The information in blog posts and on songwriting websites is often scattered, and doesn’t offer a bird’s eye view on lyric writing. I decided to spend some time reading books on lyric writing, because I was stuck with a lyric, and it felt that I needed to know more about what’s going on – why the lyric was not flowing.
I found some useful tips from Sheila Davis‘ books. They’re from the eighties and nineties, but the general principles of writing good pop lyrics haven’t really changed. Of course there are some song forms that are more popular today than a few decades ago, but the tools of storytelling are still very much the same.

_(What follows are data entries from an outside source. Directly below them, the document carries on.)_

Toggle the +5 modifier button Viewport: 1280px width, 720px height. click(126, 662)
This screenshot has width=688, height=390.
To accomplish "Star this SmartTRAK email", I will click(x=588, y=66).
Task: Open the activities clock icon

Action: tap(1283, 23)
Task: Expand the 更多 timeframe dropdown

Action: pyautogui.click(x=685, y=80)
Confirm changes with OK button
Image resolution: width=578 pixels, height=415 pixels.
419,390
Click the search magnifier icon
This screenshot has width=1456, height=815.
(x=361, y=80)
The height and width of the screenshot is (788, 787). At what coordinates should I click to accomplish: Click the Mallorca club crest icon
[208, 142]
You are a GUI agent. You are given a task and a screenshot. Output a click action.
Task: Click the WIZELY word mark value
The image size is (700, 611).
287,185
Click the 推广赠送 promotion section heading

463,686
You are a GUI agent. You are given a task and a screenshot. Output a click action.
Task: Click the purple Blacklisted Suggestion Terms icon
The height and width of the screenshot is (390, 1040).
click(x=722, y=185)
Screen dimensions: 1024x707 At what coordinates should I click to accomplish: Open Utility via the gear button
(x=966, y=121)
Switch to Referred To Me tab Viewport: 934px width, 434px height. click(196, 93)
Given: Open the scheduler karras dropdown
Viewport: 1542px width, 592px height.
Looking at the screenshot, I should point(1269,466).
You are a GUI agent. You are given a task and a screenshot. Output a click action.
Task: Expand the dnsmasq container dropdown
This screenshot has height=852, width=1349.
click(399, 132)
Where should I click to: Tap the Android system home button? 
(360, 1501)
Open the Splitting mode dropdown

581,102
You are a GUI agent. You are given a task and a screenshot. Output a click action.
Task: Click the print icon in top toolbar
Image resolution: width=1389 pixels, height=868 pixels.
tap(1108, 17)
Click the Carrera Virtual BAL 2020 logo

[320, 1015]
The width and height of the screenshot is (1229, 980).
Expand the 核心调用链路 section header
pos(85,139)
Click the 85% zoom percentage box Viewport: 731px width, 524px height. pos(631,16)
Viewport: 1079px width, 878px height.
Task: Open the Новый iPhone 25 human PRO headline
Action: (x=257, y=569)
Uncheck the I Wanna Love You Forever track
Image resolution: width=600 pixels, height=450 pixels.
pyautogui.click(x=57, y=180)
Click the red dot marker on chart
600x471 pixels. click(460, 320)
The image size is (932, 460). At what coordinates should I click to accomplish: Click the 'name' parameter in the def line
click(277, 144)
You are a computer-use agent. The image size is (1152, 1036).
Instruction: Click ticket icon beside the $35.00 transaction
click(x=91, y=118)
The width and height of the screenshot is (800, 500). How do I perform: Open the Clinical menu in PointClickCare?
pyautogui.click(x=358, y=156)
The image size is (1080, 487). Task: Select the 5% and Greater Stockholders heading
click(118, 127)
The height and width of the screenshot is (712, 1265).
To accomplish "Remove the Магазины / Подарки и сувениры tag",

Work on your lyrics in sections
Song lyrics need to be in a very specific form. It often takes a lot of trial and error to write a good line. It needs to fit the melody, and it probably needs to have some rhymes as well. I sometimes got lost in the details, even before I was sure about the idea of the song. And as I was constantly coming up with new alternative lines, the bigger picture wasn’t clear anymore. In Sheila Davis’ book, I found this writing technique of reserving a “sandbox” for each section of the song, so that you can simultaneously experiment with single lines, without losing the bigger picture. Writing more lines simply takes a lot of space, and you can easily get lost in the jungle of ideas. So, if you’re writing on paper, have one section on one page, so that you can see what’s going on in each. And if you’re writing digitally, you should have several different documents open, just for one lyric. This makes it easier to come up with new ideas in one sandbox, and see how those lines relate to the other sections of your song. Also, the form in each section is probably different, so you don’t have to keep switching your brain from one setting to another, in order to easily compare the lines.
Write iteratively
Writing should be more about refining than getting it right the first time. As long as you know the story you’re telling, it’s easy to dress it in different words. The hardest part, for me at least, is to come up with the story.